Hacker News new | ask | show | jobs
by jdesfossez 3523 days ago
It would be worthwhile to clarify the term "tracing" to distinguish between live aggregation and post-processing approaches. The general confusion around the "tracing" terminology seems to imply a competition between these two, while they should rather be seen as complementary.

DTrace, SystemTap and eBPF/BCC are designed to aggregate data in the critical path and compute a summary of the activity. Ftrace and LTTng are designed to extract traces of execution for high resolution post-processing with as small overhead as possible.

Aggregation is very powerful and gives a quick overview of the current activity of the system. Tracing extracts the detailed activity at various levels and allows in-depth understanding of a particular behaviour after the fact by allowing to run as many analyses as necessary on the captured trace.

In terms of impact on the traced system, trace buffering scales better with the number of cores than aggregation approaches due its ability to partition the trace data into per-core buffers.
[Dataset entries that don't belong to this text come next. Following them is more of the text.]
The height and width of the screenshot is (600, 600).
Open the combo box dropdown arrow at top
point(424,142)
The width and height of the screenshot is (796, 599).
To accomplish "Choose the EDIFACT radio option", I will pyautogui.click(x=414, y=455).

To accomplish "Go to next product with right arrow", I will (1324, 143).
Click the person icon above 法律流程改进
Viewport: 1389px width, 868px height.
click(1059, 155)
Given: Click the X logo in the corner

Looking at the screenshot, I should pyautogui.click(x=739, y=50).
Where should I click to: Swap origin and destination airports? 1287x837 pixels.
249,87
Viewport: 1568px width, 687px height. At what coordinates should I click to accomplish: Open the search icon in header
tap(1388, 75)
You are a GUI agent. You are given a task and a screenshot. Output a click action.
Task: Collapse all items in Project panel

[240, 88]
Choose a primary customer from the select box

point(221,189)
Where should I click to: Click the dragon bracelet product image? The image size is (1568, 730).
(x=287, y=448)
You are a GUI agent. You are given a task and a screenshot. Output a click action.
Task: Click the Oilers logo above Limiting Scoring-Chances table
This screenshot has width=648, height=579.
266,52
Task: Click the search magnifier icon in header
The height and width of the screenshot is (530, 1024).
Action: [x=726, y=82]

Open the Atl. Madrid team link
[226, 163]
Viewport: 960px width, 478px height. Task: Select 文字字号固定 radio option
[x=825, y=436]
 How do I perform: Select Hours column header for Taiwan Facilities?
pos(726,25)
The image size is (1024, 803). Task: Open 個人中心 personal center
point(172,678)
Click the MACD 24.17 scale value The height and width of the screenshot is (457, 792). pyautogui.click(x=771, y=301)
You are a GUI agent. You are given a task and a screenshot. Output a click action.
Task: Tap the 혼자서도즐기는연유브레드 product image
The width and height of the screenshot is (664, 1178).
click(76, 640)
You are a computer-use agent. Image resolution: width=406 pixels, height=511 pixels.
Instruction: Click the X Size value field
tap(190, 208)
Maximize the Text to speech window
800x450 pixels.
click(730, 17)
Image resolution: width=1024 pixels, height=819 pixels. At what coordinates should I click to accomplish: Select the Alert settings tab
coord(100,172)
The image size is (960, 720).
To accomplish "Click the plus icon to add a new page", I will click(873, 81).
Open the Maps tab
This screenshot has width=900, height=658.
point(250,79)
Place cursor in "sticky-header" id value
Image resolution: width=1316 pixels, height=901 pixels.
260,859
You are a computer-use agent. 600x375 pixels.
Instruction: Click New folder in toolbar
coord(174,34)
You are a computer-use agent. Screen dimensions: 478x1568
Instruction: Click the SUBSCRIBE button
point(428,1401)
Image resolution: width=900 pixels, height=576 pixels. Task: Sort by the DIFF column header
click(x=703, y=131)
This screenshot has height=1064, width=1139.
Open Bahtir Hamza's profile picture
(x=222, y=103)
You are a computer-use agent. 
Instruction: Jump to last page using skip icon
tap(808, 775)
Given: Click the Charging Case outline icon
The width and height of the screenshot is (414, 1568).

Both approaches have upsides and downsides and should not be seen as being in competition, they address different use-cases and can even complement each other.

1 comments

You're right that a key feature and differentiator of DTrace/stap/BPF is kernel aggregations, but they can do per-event output as well. But I think I know what you mean, especially as I was at the sysdig summit yesterday and could see a major difference.

I think the two models for tracers, playing on their strengths, are: 1. real-time analysis tracers (DTrace/stap/BPF), and 2. offline analysis tracers (LTTng, sysdig). Both can do the other as well, but I'm just pointing out strengths.

sysdig (and I believe LTTng) has done great work at creating capture files that can then be analyzed offline in many many different ways, and they've optimized the way full-event dumps can be captured and saved (which I know LTTng has done as well). DTrace/stap/BPF don't have any offline capture file capabilities -- they could do it, but it's not been their focus.